%%

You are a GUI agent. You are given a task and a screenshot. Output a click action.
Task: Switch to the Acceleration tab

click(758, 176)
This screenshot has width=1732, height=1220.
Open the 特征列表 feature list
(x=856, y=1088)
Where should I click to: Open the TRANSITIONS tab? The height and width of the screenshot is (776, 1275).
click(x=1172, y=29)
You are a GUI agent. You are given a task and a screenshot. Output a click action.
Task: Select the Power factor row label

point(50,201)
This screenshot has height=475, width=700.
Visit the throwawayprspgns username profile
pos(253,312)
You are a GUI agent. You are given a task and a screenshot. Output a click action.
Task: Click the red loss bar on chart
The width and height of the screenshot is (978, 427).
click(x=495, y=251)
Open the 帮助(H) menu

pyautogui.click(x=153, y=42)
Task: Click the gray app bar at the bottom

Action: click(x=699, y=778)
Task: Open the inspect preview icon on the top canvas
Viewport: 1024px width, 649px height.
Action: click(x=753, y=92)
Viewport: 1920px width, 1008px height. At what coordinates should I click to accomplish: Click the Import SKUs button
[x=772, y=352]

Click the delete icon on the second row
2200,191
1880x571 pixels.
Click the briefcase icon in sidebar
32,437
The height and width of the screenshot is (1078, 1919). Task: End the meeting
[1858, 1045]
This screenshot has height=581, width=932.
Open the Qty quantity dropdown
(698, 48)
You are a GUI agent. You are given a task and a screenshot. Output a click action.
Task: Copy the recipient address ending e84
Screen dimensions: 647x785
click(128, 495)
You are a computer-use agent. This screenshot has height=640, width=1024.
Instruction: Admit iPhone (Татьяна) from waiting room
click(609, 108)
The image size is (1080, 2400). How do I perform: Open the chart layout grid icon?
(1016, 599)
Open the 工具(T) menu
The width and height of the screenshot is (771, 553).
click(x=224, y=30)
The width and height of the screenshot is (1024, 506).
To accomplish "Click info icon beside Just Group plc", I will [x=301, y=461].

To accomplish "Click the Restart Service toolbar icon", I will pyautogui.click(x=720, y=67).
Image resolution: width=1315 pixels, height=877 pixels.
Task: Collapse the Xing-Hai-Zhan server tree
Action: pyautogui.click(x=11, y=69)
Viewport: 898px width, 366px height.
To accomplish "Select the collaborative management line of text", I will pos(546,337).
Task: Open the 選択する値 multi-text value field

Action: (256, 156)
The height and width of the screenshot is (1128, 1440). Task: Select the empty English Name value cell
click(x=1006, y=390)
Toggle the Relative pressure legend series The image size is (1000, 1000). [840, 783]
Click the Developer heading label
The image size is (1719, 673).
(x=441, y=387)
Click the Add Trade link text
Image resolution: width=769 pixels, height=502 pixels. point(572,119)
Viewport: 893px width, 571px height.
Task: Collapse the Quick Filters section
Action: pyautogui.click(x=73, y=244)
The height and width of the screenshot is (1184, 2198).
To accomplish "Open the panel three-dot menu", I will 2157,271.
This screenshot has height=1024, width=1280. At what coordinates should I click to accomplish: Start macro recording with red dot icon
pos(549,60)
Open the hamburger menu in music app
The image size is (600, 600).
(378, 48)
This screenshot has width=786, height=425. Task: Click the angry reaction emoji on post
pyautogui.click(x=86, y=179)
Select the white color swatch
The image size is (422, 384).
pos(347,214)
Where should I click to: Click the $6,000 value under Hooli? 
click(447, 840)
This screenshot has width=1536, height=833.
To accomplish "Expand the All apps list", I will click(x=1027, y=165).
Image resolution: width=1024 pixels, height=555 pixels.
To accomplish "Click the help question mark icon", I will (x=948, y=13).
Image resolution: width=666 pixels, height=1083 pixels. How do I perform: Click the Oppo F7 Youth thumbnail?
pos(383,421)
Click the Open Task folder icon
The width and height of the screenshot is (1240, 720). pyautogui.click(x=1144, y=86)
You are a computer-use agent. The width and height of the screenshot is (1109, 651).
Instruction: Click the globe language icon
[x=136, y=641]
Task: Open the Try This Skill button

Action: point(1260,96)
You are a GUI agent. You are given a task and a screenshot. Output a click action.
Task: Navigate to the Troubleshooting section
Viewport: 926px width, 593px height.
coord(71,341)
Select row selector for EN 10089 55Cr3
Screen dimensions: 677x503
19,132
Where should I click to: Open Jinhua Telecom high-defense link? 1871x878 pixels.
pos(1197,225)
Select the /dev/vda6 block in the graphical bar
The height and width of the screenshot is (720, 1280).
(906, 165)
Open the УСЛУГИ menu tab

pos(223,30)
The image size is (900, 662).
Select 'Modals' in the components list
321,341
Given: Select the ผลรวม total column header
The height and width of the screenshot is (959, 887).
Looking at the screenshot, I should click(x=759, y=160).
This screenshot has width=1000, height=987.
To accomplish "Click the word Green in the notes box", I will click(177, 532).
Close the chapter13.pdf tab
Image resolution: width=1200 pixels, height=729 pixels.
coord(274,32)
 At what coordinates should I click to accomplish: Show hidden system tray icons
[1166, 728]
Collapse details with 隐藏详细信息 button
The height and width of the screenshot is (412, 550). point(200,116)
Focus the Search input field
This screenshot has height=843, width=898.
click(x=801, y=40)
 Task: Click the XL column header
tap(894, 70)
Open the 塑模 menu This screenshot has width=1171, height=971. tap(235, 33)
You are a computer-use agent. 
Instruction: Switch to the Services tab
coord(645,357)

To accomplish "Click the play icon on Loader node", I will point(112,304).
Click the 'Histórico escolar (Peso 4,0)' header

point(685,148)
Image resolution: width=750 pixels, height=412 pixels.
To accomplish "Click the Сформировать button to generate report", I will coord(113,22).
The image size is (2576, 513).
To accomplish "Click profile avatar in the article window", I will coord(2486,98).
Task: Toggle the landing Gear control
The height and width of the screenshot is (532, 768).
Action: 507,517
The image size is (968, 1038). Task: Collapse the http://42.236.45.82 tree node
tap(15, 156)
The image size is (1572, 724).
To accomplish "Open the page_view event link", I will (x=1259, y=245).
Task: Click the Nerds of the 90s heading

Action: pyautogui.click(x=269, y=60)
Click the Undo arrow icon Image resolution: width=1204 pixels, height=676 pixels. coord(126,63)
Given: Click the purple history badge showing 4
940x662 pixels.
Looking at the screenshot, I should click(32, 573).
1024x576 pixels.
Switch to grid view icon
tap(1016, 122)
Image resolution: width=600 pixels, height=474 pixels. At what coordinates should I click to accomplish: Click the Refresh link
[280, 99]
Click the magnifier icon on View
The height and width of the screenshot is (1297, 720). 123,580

%%

Task requirements
Print, exactly as written, the first line of the records above and each line after it until the line with "This screenshot has height=475, width=700.", which is printed too.

Result below
You are a GUI agent. You are given a task and a screenshot. Output a click action.
Task: Switch to the Acceleration tab

click(758, 176)
This screenshot has width=1732, height=1220.
Open the 特征列表 feature list
(x=856, y=1088)
Where should I click to: Open the TRANSITIONS tab? The height and width of the screenshot is (776, 1275).
click(x=1172, y=29)
You are a GUI agent. You are given a task and a screenshot. Output a click action.
Task: Select the Power factor row label

point(50,201)
This screenshot has height=475, width=700.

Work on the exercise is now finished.